The target audience of barectf is developers who need to trace bare metal
systems (without an operating system). The code produced by barectf
is pure C99 and can be lightweight enough to fit on a tiny microcontroller.

**Key features**:

  * Single input: easy-to-write [YAML](https://en.wikipedia.org/wiki/YAML)
    configuration file (documentation below)
  * 1-to-1 mapping from tracing function parameters to event fields
  * Custom and bundled _platforms_ hiding the details of opening/closing
    packets and writing them to a back-end (continuous tracing), getting
    the clock values, etc.:
    * _linux-fs_: basic Linux application tracing writing stream files to
      the file system for demonstration purposes
    * _parallella_: Adapteva Epiphany/[Parallella](http://parallella.org/)
      with host-side consumer
  * CTF metadata generated by the command-line tool (automatic trace UUID,
    stream IDs, and event IDs)
  * All basic CTF types are supported: integers, floating point numbers,
    enumerations, and null-terminated strings (C strings)
  * Binary streams produced by the generated C code and metadata file
    produced by barectf are CTF 1.8-compliant
  * Human-readable error reporting

**Current limitations**:

As of this version:

  * All the generated tracing C functions, for a given barectf
    stream-specific context, need to be called from the same thread, and cannot
    be called from an interrupt handler, unless a user-provided
    synchronization mechanism is used.
  * CTF compound types (array, sequence, structure, variant) are not supported
    yet, except at some very specific locations in the metadata.
  * The current generated C code is not strictly C99 compliant:
    [statement expressions](https://gcc.gnu.org/onlinedocs/gcc/Statement-Exprs.html)
    and the
    [`typeof` keyword](https://gcc.gnu.org/onlinedocs/gcc/Typeof.html)
    GCC extensions are used in the generated bitfield macros. The
    generated C code is known to be compiled with no warnings using
    both GCC and Clang.

barectf is written in Python 3.


## Installing

Make sure you have Python 3 and `pip` for Python 3 installed, then
install barectf.

Note that you may pass the `--user` argument to
`pip install` to install the tool in your home directory (instead of
installing globally).

**Latest Ubuntu**:

    sudo apt-get install python3-pip
    sudo pip3 install barectf

**Ubuntu 12.04 and lower**:

    sudo apt-get install python3-setuptools
    sudo easy_install3 pip
    sudo pip3 install barectf

**Debian**:

    sudo apt-get install python3-pip
    sudo pip3 install barectf

**Fedora 20 and up**:

    sudo yum install python3-pip
    sudo pip3 install barectf

**Arch Linux**:

    sudo pacman -S python-pip
    sudo pip install barectf

**OS X**

With [Homebrew](http://brew.sh/):

    brew install python3
    pip3 install barectf


## What is CTF?

See the [CTF in a nutshell](http://diamon.org/ctf/#ctf-in-a-nutshell)
section of CTF's website to understand the basics of this
trace format.

The most important thing to understand about CTF, for barectf use
cases, is the layout of a binary stream packet:

  * Packet header (defined at the trace level)
  * Packet context (defined at the stream level)
  * Sequence of events (defined at the stream level):
    * Event header (defined at the stream level)
    * Stream event context (defined at the stream level)
    * Event context (defined at the event level)
    * Event payload (defined at the event level)

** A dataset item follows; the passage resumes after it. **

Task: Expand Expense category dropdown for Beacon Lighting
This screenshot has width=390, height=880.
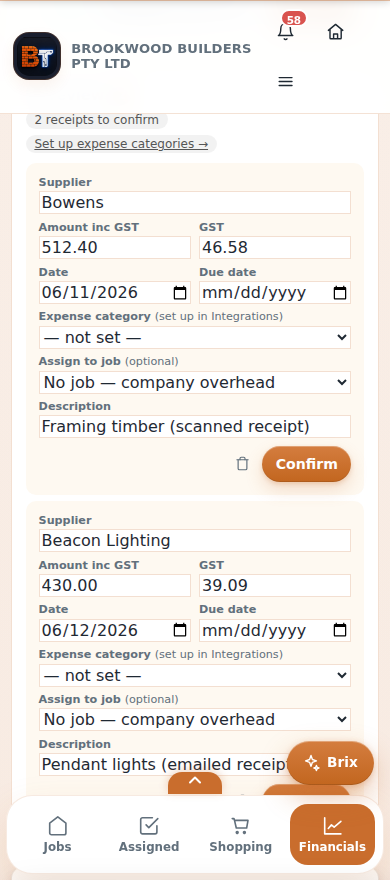Action: (x=195, y=676)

The following diagram, stolen without remorse from CTF's website, shows
said packet layout:

![](http://diamon.org/ctf/img/ctf-stream-packet.png)

Any of those six dynamic scopes, if defined at all, has an associated
CTF type. barectf requires them to be structure types.


## Using

Using barectf involves the following steps:

  1. Writing the YAML configuration file defining the various header,
     context, and event field types.
  2. Running the `barectf` command-line tool with this configuration file
     to generate the CTF metadata and C files.
  3. Using the generated C code (tracing functions), along with the C code
     provided by the appropriate barectf platform, in the source code of
     your own application.
  4. Running your application, along with anything the barectf platform
     you chose requires, to generate the binary streams of a CTF trace.

Your application, when running, will generate CTF packets. Depending
on the chosen barectf platform, those packets will be consumed and
sequentially written at some place for later viewing/analysis.

Here's a diagram summarizing the steps described above:

![](http://0x3b.org/ss/cardiectasis400.png)

The following subsections explain the four steps above.

Also, have a look at the [`doc/examples`](doc/examples) directory, which
contains complete examples.


### Writing the YAML configuration file

The barectf [YAML](https://en.wikipedia.org/wiki/YAML) configuration file
is the only input the `barectf` command-line tool needs in order to generate
the corresponding CTF metadata and C files.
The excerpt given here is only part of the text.